A Medalha Fields do Artur é um prêmio ao Artur, pelo seu talento. Mas houve outros matemáticos brasileiros no passado que foram cogitados para a Medalha Fields. Isso não é público, mas é fato. O Impa [Instituto Nacional de Matemática Pura e Aplicada , no Rio] é uma das instituições do mundo com o maior número de palestrantes no congresso deste ano. Então não dá para dizer que foi um caso isolado. Dito isso, precisamos manter os pés no chão: temos problemas gravíssimos. Numa palestra ontem [terça] sobre a importância da matemática para o desenvolvimento econômico e social dos países, um Professor de Stanford, Eric Hanushek, citou o Brasil como exemplo. Baseado em pesquisas sobre o comportamento dos países, ele disse que se o Brasil melhorar seu desempenho em matemática em 25 pontos no Pisa [exame internacional que compara o desempenho acadêmico dos países] o nosso PIB aumentará em 270%. Isso é absolutamente fantástico no sentido de avaliar a importância da matemática no desenvolvimento social do país. São dados sérios de pesquisadores que se dedicam a entender esses assuntos. E aumentar 25 pontos não é nenhuma façanha. Nós temos problemas gravíssimos no modo como treinamos os nossos professores e isso se reflete na forma com que eles dão aulas. A reputação da matemática como uma matéria chata e estéril é muito fruto do fato de nossos professores não estarem preparados para ensinar. Porque eles não gostam de matemática. E como é que você vai ensinar os alunos a gostar daquilo que você não gosta? Exemplos como o da Coreia do Sul provam que é possível superar esses problemas no espaço de uma geração. A Coreia sempre apostou na educação de qualidade, mesmo em tempo de guerra. Isso implica em o país definir como nação suas prioridades estratégicas.
O próximo Congresso Internacional de Matemáticos será no Brasil. Isso pode ajudar?
Será a primeira vez que o Congresso, em mais de cem anos de existência, será realizado no hemisfério sul.

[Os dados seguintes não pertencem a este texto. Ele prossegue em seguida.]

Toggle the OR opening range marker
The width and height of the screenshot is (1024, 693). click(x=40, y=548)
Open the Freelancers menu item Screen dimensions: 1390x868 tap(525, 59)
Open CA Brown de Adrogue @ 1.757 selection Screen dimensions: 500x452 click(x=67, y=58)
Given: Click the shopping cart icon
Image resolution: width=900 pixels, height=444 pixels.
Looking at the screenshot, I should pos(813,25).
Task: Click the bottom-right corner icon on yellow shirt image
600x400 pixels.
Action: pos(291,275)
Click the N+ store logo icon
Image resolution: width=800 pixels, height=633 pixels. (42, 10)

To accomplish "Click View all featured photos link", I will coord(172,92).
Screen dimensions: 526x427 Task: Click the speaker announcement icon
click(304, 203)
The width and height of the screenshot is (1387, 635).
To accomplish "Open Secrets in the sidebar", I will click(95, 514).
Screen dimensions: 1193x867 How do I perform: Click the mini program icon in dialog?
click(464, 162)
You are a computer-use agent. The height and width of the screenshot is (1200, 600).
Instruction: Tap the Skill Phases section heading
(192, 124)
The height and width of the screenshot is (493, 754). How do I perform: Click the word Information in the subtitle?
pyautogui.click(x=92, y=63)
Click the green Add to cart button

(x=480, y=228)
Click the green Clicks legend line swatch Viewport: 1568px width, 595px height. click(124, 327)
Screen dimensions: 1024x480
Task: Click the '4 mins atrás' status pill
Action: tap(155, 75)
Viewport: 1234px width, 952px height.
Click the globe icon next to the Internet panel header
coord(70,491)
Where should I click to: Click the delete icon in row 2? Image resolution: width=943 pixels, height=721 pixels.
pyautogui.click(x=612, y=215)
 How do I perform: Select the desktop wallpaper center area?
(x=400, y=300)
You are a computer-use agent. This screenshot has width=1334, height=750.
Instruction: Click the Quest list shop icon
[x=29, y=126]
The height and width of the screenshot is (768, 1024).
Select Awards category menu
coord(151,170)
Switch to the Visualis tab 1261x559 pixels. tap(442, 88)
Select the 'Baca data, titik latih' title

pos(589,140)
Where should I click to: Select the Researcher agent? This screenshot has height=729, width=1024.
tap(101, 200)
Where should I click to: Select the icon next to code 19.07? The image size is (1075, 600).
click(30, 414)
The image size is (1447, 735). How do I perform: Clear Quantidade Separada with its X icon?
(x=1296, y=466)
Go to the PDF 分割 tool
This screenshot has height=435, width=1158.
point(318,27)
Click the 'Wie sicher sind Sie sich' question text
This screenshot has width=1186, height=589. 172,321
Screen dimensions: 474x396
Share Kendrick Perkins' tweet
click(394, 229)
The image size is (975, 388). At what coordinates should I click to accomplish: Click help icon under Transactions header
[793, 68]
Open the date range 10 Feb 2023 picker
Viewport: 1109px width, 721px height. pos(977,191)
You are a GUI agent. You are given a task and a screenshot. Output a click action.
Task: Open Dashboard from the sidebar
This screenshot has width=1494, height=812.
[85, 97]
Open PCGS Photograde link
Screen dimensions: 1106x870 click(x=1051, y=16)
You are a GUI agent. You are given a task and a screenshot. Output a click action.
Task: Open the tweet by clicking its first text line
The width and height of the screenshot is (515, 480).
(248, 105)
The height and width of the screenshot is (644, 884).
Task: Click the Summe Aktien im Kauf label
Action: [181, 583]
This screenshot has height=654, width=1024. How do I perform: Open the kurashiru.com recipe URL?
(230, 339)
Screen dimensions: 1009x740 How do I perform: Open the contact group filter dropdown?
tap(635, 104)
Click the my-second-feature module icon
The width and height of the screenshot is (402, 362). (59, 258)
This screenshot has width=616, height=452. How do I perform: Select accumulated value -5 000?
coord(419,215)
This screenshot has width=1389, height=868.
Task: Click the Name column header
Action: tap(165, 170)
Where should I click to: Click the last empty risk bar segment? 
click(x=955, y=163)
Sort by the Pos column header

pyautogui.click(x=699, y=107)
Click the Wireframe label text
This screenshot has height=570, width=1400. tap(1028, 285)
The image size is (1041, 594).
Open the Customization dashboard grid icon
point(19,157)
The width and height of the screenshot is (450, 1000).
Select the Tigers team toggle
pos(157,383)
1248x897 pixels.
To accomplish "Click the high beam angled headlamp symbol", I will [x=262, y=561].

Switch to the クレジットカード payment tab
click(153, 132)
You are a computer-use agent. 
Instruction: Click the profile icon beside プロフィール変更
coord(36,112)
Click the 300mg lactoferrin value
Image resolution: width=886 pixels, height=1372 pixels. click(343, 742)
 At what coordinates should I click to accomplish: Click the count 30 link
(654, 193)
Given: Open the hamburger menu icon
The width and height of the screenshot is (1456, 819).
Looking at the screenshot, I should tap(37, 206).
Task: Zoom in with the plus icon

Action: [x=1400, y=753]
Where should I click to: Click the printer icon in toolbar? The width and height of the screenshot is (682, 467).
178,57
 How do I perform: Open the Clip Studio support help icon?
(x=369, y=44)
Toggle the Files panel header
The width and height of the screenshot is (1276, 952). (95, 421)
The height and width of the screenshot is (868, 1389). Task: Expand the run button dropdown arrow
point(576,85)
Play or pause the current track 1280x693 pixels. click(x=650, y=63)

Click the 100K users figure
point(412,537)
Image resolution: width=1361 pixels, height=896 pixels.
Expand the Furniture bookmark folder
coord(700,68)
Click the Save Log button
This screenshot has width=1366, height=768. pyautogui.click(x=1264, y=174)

Começa por ser uma grande vitória, fruto do avanço da matemática no Brasil, e o reconhecimento internacional do desenvolvimento do país, não só na matemática, mas na capacidade de organização. Trata-se de um evento extremamente complexo. No Congresso de Seul há mais de 5 mil participantes de 120 países. No Rio deve ter mais, porque o Brasil é um país muito atraente e ficou mais ainda depois do sucesso na organização da Copa. A experiência mostra que nos países que organizam o congresso há um grande impacto na matemática e no modo como a matemática é percebida na sociedade. Então para nós o grande desafio é fazer com que a sociedade brasileira saiba da importância da matemática e do status que o Brasil tem na comunidade [científica] internacional. Queremos levar isso até as casas em todo o Brasil. Estamos apostando em fazer essa divulgação entre as crianças, daí termos lançado o concurso ICM 2018, para que as crianças desenhem o mascote do congresso.